Graph states of prime-power dimension from generalized CNOT quantum circuit

Abstract

We construct multipartite graph states whose dimension is the power of a prime number. This is realized by the finite field, as well as the generalized controlled-NOT quantum circuit acting on two qudits. We propose the standard form of graph states up to local unitary transformations and particle permutations. The form greatly simplifies the classification of graph states as we illustrate up to five qudits. We also show that some graph states are multipartite maximally entangled states in the sense that any bipartition of the system produces a bipartite maximally entangled state. We further prove that 4-partite maximally entangled states exist when the dimension is an odd number at least three or a multiple of four.

Introduction

Maximal entanglement is the key ingredient in quantum teleportation, computing and the violation of Bell inequality. The maximally entangled state of two qubits can be created by controlled-phase gate or controlled-not (CNOT) gate. In this sense, they have the same power to create entanglement. In fact, the two gates are related by local Hadamard gates. As we know, only one type of two-qubit unitary gates and single qubit gates are enough to build a universal quantum circuit. A natural idea is to use those gates to generate maximally entangled states in many qubit case^1,2,3. The graph states and cluster states are generated by applying two-qubit phase gates to an initially product state⁴. Single-qubit gates are not involved in the generation. So the quantum circuit to create graph states is composed of controlled phase gates only.

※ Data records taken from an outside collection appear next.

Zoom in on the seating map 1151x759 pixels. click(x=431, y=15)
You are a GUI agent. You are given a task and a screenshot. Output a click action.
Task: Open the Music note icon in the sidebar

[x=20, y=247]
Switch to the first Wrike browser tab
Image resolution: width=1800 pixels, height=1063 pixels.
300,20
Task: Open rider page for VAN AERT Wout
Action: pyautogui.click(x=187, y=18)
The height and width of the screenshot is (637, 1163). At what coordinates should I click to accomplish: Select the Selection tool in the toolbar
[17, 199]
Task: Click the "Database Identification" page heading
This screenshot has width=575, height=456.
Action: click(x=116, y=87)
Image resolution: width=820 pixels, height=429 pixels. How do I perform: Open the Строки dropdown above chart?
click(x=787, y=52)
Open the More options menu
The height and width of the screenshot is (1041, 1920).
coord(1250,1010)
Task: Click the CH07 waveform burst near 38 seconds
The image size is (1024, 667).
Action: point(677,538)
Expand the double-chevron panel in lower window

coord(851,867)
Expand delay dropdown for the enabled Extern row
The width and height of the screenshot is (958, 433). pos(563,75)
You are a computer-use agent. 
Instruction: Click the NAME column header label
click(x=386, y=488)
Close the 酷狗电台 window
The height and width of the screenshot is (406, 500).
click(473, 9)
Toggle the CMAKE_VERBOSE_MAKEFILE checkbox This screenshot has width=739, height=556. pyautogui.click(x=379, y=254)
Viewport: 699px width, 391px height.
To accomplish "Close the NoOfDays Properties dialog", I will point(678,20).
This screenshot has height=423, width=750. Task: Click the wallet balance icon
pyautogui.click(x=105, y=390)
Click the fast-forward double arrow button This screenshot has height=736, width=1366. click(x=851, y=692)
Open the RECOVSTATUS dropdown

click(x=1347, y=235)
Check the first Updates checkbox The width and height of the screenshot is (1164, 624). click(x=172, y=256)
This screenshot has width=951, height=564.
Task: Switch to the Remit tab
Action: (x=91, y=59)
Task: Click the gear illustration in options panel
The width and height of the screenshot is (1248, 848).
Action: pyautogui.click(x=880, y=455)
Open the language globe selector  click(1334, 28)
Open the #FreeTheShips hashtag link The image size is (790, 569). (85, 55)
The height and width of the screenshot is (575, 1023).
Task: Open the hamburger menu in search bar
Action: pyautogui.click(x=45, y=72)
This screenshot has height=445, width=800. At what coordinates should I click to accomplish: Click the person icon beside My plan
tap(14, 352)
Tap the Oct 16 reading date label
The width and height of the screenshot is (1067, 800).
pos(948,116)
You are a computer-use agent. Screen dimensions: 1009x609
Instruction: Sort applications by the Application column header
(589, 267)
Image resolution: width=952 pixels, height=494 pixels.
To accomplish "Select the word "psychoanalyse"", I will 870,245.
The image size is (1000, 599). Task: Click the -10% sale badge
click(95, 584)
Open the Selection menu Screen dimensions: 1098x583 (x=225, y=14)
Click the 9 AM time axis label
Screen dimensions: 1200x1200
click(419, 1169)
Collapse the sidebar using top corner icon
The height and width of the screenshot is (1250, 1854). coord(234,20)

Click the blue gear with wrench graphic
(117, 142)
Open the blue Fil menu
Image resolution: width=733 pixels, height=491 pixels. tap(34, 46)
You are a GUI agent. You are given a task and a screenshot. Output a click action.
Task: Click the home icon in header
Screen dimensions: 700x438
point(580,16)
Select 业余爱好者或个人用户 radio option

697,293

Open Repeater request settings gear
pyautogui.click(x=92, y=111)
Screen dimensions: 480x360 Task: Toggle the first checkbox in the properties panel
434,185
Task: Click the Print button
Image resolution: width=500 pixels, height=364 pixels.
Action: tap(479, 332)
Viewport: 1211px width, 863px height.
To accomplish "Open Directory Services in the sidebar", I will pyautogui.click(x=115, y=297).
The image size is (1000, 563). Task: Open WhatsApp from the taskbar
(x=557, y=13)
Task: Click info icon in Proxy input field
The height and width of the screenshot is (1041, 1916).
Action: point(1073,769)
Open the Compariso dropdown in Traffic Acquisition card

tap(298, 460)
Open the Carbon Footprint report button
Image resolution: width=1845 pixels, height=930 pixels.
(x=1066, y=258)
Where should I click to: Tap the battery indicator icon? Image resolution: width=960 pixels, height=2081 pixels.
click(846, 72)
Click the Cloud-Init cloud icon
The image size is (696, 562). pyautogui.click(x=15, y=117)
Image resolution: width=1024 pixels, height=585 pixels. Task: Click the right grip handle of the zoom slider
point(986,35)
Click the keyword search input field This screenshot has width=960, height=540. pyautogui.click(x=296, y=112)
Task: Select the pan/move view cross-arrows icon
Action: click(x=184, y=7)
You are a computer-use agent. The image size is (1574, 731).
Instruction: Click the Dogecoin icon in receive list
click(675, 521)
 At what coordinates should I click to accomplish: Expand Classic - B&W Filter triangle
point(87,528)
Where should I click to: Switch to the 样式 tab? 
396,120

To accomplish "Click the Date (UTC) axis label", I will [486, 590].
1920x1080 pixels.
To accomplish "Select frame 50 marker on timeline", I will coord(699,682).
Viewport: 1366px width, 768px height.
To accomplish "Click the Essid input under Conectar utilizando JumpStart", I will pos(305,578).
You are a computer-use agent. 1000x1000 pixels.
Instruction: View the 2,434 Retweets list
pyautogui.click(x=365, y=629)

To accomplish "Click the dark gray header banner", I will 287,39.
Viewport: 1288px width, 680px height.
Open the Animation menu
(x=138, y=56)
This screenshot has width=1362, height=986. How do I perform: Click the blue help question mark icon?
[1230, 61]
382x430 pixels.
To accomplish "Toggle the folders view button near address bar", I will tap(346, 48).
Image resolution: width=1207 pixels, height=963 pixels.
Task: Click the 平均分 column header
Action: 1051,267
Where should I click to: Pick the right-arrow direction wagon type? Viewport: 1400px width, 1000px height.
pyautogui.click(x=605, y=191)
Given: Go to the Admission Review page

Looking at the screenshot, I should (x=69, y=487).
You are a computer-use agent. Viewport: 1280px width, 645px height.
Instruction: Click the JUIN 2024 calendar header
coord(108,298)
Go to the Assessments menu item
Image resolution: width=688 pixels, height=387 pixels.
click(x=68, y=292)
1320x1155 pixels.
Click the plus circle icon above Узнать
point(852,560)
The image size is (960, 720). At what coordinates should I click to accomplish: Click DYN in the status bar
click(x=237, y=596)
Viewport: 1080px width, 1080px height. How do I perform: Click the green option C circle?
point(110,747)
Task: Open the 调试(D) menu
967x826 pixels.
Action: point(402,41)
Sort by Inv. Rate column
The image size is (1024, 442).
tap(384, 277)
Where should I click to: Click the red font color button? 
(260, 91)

The graph states and continuous-variable cluster states are constructed to study one-way quantum computing^4,5,6,7. They are useful for self-testing of nonlocal correlations⁸ and their entanglement can be effectively evaluated by the Schmidt measure⁹, relative entropy of entanglement and the geometric measure of entanglement^10,11. Recently the graph states have been generalized to prime dimensions even in continuous variables, in terms of the encoding circuit and Hadamard matrices¹² and quantum codes and stabilizers¹³. The cluster states can also be defined using finite groups and controlled-phase gates^14,15.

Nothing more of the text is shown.